See our BioBricksIntroduction
We have developed a novel method to increase transformation efficiency.
Molecular cloning is a fundamental technique in molecular biology to produce plasmid constructs. Several methods currently exist to minimize or select against unwanted plasmid products created during ligation of inserts into vectors, including cross-incompatible sticky ends, X-gal blue/white screening, dephosphorylation of backbone sticky ends, the addition of antibiotics, and agarose electrophoresis/gel extraction. However, in special circumstances existing methods may be insufficient to quickly, cheaply, and effectively screen for specific cloning products. The use of antibiotics requires a host strain lacking resistance and the inclusion of genes conferring antibiotic resistance. Genes of interest may include restriction sites that would otherwise be used to create incompatible sticky ends. A plasmid vector also may simply not include multiple restriction sites with incompatible sticky ends. Unwanted byproducts are also difficult to control in situations where blunt ends are used.
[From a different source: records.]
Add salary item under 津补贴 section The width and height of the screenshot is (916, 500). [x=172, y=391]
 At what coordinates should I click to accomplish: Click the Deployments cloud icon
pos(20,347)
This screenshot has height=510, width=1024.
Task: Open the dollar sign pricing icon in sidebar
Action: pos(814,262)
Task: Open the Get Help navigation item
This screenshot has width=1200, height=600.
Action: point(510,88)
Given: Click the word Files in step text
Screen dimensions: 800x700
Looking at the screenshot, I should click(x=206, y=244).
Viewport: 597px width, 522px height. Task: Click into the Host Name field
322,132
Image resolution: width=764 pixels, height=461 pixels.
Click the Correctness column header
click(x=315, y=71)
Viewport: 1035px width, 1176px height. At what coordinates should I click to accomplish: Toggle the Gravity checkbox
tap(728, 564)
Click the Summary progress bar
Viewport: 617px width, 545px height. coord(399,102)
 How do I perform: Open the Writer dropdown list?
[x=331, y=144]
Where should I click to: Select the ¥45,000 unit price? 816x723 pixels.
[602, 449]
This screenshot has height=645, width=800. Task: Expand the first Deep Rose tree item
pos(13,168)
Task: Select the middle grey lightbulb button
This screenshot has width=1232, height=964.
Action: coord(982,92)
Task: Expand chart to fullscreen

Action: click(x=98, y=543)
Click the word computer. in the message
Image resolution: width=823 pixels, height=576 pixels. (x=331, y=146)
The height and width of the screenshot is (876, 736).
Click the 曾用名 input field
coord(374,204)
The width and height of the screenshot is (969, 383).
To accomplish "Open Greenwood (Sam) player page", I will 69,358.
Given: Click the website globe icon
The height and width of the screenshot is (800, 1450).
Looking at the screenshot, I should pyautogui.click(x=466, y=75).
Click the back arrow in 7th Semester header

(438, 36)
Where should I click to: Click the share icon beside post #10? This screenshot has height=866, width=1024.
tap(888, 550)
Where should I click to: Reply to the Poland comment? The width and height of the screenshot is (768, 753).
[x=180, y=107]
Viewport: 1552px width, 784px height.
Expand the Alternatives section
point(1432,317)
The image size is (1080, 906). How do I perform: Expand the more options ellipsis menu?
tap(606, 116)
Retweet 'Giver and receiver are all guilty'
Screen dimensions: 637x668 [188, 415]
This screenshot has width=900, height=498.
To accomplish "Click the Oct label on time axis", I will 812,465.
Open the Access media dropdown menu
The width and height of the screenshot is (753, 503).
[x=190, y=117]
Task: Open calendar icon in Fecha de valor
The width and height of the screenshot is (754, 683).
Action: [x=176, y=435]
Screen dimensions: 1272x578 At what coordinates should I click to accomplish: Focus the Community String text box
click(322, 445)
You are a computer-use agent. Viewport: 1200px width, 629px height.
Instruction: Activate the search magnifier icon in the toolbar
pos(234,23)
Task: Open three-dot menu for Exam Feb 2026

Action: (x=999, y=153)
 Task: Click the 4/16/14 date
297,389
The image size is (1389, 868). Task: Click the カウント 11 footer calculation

We developed a new method for degrading unwanted ligation products using the Cas9 nuclease from Streptococcus pyogenes in a one-pot reaction, enhancing transformation efficiency from 20% up to 97% ± 3%. The Cas9 protein is a component of the clustered, regularly interspaced, short palindromic repeats (CRISPR) system. The CRISPR/CRISPR-associated (Cas) system provides bacteria with acquired immunity by incorporating fragments of foreign DNA and using the transcribed CRISPR-RNA (crRNA) to guide the cleavage of matching dsDNA sequences (Bhaya, Wiedenheft). In type II CRISPR systems, a ternary complex of Cas9, crRNA, and trans-activating crRNA (tracrRNA) binds to and cleaves dsDNA sequences that match the crRNA and include a short protospacer-adjacent motif (PAM) recognized by Cas9 (Gasiunas, Jinek). In type II systems, the crRNA and tracrRNA can be combined into a single guide-RNA (sgRNA) that is sufficient to lead Cas9 to its target (Jinek). Further, the PAM sequence recognized by the S. pyogenes Cas9 is only three nucleotides in length (NGG), allowing this system to be easily adapted to recognize and cut a desired sequence (Mojica).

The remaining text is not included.